I am trying to generate text using GPT2. I am using the code snippet at https://huggingface.co/transformers/quickstart.html (reproduced below). Unfortunately, it gives an error
import torch
tokenizer = GPT2Tokenizer.from_pretrained("gpt2")
model = GPT2LMHeadModel.from_pretrained('gpt2')
generated = tokenizer.encode("The Manhattan bridge")
context = torch.tensor([generated])
past = None
for i in range(100):
print(i)
output, past = model(context, past=past)
token = torch.argmax(output[..., -1, :])
generated += [token.tolist()]
context = token.unsqueeze(0)
sequence = tokenizer.decode(generated)
print(sequence)
Error is in the line token = torch.argmax(output[0, -1, :])
, saying that TypeError: string indices must be integers
. Can someone please help me out?
1 Like
2 years late, but did you find a solution?
No, unfortunately I didn’t…
Please use this code for the text generation. make sure you have transformer and torch is installed.
- pip install torch
- pip install transformers
import torch
from transformers import GPT2Tokenizer, GPT2LMHeadModel
tokenizer = GPT2Tokenizer.from_pretrained("gpt2")
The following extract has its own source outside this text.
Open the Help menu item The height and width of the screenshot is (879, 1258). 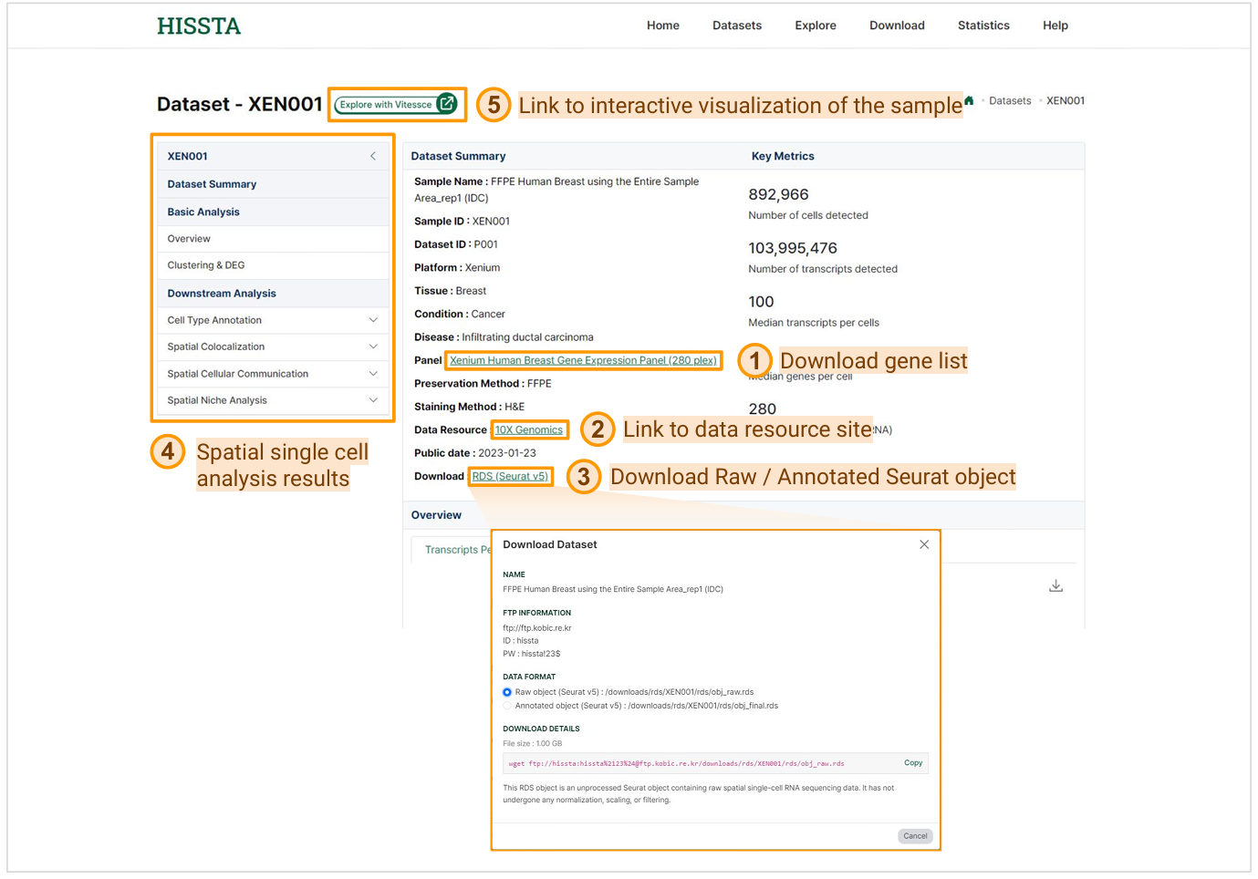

model = GPT2LMHeadModel.from_pretrained("gpt2")
generated = tokenizer.encode("The Manhattan bridge", return_tensors='pt')
output_sequences = model.generate(
input_ids=generated,
max_length=150,
num_return_sequences=1,
no_repeat_ngram_size=2,
temperature=0.7,
top_k=50,
top_p=0.95,
pad_token_id=tokenizer.eos_token_id
)
text = tokenizer.decode(output_sequences[0], skip_special_tokens=True)
print(text)
Note: You can fine tune the parameters for the best answer specially temperature.
Hope at least you got answer even after 3 years
I just look your post and thought to answer you.